Spaceman: An Astronaut’s Unlikely Journey to Unlock the Secrets of the Universe (Crown Archetype)
Mike Massimino’s childhood fascination with space was born the day Neil Armstrong set foot on the moon, but his journey to actually becoming an astronaut was as unlikely as it is compelling. He grew up in a blue-collar Long Island town where going to college was a big deal; going to space was unthinkable. He was six-foot- three, with poor eyesight and a fear of heights, and (he’ll be the first to tell you) never the best athlete or smartest kid in the class. Even after he made it through Columbia and MIT, he was rejected three times by NASA before he finally made the cut. With his new book, Spaceman: An Astronaut’s Unlikely Journey to Unlock the Secrets of the Universe, Massimino has written an inspiring ode to following your dreams and finding your place in this world—or out of it.

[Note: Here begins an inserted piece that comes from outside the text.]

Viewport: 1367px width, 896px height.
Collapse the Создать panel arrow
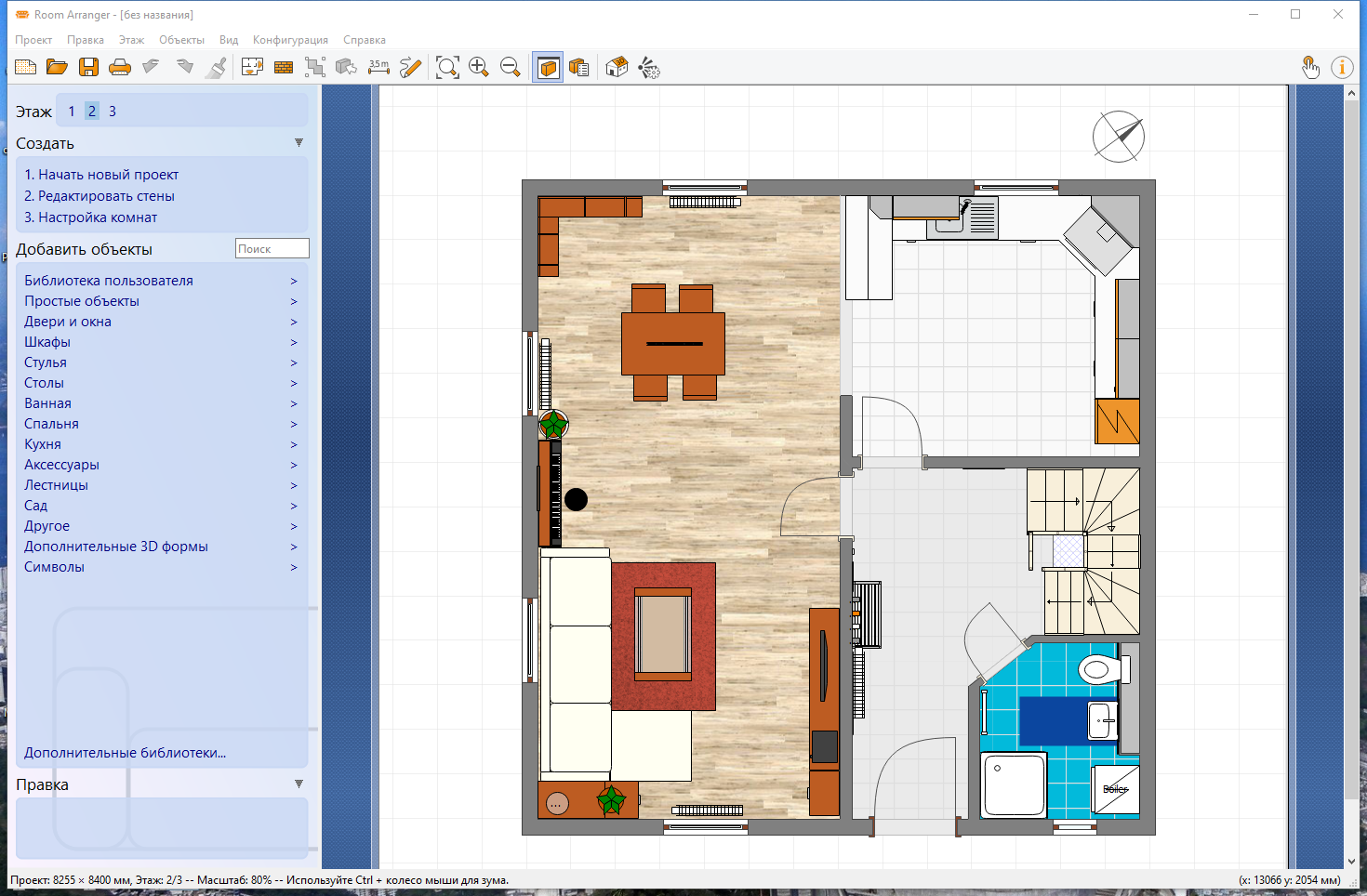[299, 143]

Massimino is a celebrity astronaut, the closest thing his generation has to an Armstrong or a John Glenn. He has 1.3 million Twitter followers, and has appeared on The Big Bang Theory, The Late Show with David Letterman, and more. In Spaceman, he puts the reader in the flightsuit, catapults them into space, and shows them the ins and outs of life in microgravity. With humor, humility, and intelligence, Massimino narrates the arduous process of becoming an astronaut – from training on T-38 jets to preparing, physically and mentally, for the journey to the cosmos. He recounts the surreal beauty of his first spacewalk with awe and childlike wonder, and candidly describes the fascinating complexity (and paralyzing anxiety) of making an emergency repair to the Hubble Space Telescope. How do you remove one-hundred- and-eleven very tiny screws from a machine that was never designed to be fixed, in space, all while worrying if you’re about to slip up and inadvertently ruin humankind’s chance discover life on other planets?

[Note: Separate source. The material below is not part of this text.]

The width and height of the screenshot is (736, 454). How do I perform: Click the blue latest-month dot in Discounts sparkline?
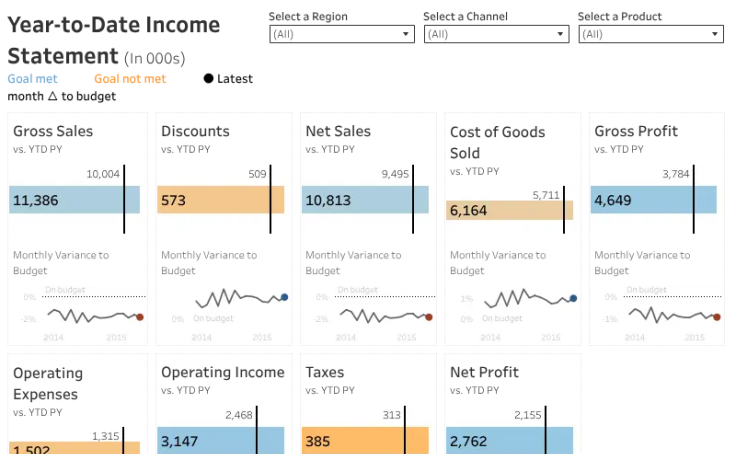click(284, 297)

Massimino praises the innovation and camaraderie of the space program, revealing the affable nature that helped get him picked for missions in the first place (“Very few jerks have ever been to space,” he jokes). He writes movingly about the tragedy of losing friends in the Columbia shuttle accident, and about his enduring love for the Hubble, which he and his fellow astronauts would be tasked with saving on his final mission. His voice is magnetic and singular, an ordinary guy who made it into one of the most elite clubs in the world – those who have left the planet and lived to tell about it. Spaceman invites us into a rare, wonderful world where the nerdiest science meets the most thrilling adventure, and pulls back the curtain on just what having “the right stuff” really means.
Praise for Spaceman
“Every generation of astronauts needs a storyteller—a person with wit, humor, and passion who has lived our collective dreams of space exploration and returned to tell us all about it. Mike Massimino is that person. He's that Astronaut. And this is his story.”—Neil deGrasse Tyson
“Mike Massimino writes about space with an astronaut’s eye and an engineer's precision. You'll be impressed with his journey and his perspective on where a well-developed space program can take us in the future.”—Senator John Glenn
“Inspired by moonwalkers, Mike grew up, became an astronaut, and fixed the Hubble Space Telescope, all while remaining some kinda’ humble. You can’t help but follow him from Long Island to the bottom of the spacewalk practice pool, then 350 miles up and back. He’s a spaceman through and through; he tells how hard work can take you out of this world.”—Bill Nye, the Science Guy, CEO of the Planetary Society
“Like Mike Massimino, I was a kid in the 1960s who dreamed of being an astronaut. But I get seasick in a row boat, so turned to math. Massimino made it to space. And his incredible journeys, filled with grit, courage, suspense and thrills, are told with such candor and delight, that for a brief moment I felt I’d finally made it to space too. Read this book and be inspired to reach for the impossible.”—Brian Greene, Columbia University, author of The Fabric of the Cosmos
“A smooth combination of personal history and immersive storytelling…Massimino makes having "the right stuff" both breathtaking and formidable. A vivid, engrossing, and enthusiastically written memoir of aeronautic ambition.”—Kirkus Reviews, STARRED review
“Readers will be delighted and moved by retired astronaut Massimino’s almost childlike wonder and enthusiasm, coupled with his humility, as he recounts the magnificence of space, the camaraderie of NASA in good times and bad, and a genuine gratitude for his good fortune…This is an engaging and uplifting memoir that’s sure to give readers a deeper appreciation for the U.S. space program and inspire some future astronauts.”—Publishers Weekly
Mike Massimino served as an astronaut with the National Aeronautics and Space Administration from 1996 to 2014. He is the veteran of two NASA space flights, STS-109 aboard Space Shuttle Columbia in March 2002 and STS-125 aboard Space Shuttle Atlantis in May 2009. A graduate of Columbia University and the Massachusetts Institute of Technology, Massimino currently lives in New York City.